Santa destruição
04/06/14 19:44Padres do sertão da Paraíba estão em alvoroço.
Um grupo formado por evangélicos, dizem eles, urinou, jogou gasolina e mandou brasa na imagem de Nossa Senhora. Isso tudo no sábado (31), na praça pública da pequenina Carrapateira, a 385 Km de João Pessoa.
“Esse escárnio” chegou aos ouvidos do padre Janilson Rolim, 32, que atua na paróquia de Cajazeiras, cidade central da região.
O motim começou com “um cidadão motivado por um pastor de nome muito engraçado, Poroca”, conta padre Janilson, que não sabe precisar quantas pessoas teriam aderido ao ato.
“Ele pegou a imagem de Nossa Senhora da residência de um parente dele e levou para a praça.
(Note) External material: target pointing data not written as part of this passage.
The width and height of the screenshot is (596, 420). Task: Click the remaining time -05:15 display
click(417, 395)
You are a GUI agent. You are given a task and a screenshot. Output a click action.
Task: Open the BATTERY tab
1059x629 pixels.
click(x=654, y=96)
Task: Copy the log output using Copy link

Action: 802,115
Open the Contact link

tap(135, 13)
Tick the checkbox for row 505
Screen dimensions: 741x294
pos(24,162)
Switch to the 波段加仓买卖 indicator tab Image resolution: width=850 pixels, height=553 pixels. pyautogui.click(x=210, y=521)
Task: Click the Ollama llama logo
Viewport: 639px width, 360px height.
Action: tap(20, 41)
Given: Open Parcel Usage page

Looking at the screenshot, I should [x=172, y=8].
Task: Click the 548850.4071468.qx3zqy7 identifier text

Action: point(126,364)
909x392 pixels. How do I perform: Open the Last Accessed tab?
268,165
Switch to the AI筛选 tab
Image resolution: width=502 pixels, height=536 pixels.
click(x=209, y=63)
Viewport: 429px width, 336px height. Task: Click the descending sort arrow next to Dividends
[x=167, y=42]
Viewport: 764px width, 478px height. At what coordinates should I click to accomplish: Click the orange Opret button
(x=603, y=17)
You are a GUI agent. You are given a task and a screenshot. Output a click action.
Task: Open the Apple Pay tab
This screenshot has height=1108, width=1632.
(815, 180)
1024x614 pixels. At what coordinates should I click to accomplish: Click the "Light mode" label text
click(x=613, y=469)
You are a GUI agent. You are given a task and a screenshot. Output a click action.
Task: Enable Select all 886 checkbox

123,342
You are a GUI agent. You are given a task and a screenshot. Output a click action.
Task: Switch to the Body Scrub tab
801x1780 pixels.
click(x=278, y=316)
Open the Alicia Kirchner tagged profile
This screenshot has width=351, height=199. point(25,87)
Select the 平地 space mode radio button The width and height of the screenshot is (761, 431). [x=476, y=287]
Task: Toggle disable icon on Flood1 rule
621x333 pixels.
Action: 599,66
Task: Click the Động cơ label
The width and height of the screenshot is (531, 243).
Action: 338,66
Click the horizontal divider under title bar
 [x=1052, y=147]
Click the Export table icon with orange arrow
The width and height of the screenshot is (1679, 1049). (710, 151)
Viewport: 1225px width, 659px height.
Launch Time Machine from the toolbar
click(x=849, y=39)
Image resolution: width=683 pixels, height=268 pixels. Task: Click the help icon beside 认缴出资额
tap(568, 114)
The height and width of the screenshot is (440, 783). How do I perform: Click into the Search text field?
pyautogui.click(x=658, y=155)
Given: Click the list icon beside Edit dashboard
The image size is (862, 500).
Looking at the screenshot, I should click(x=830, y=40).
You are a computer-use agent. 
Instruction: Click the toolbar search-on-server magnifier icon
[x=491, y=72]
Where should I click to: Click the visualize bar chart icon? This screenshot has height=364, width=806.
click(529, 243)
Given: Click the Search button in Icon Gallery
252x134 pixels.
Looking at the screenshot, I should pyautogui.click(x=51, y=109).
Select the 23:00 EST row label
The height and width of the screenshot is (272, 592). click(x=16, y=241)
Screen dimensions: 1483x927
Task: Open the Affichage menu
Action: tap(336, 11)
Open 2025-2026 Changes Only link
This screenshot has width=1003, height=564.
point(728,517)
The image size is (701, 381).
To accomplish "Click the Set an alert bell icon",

Ofendeu publicamente autoridades políticas, católicos e o padre local. Todo mundo saiu de casa para ver o que estava acontecendo.”
O episódio de intolerância na Paraíba, segundo Janilson, não teve aderência dos carrapateirenses, quaisquer que fossem seus credos. “As igrejas católicas e evangélicas de lá, todos unidos se colocaram contra esse cidadão.”
O padre Agripino Ferreira de Assis assinou uma nota em desagravo após a “profanação”, publicada no site da Diocese de Cajazeiras.
Ele ressalta o artigo 208 da Código Penal, que estipula detenção de um mês a um ano, ou multa, àquele que “escarnecer de alguém publicamente, por motivo de crença ou função religiosa; impedir ou perturbar cerimônia ou prática de culto religioso; vilipendiar publicamente ato ou objeto de culto religioso”.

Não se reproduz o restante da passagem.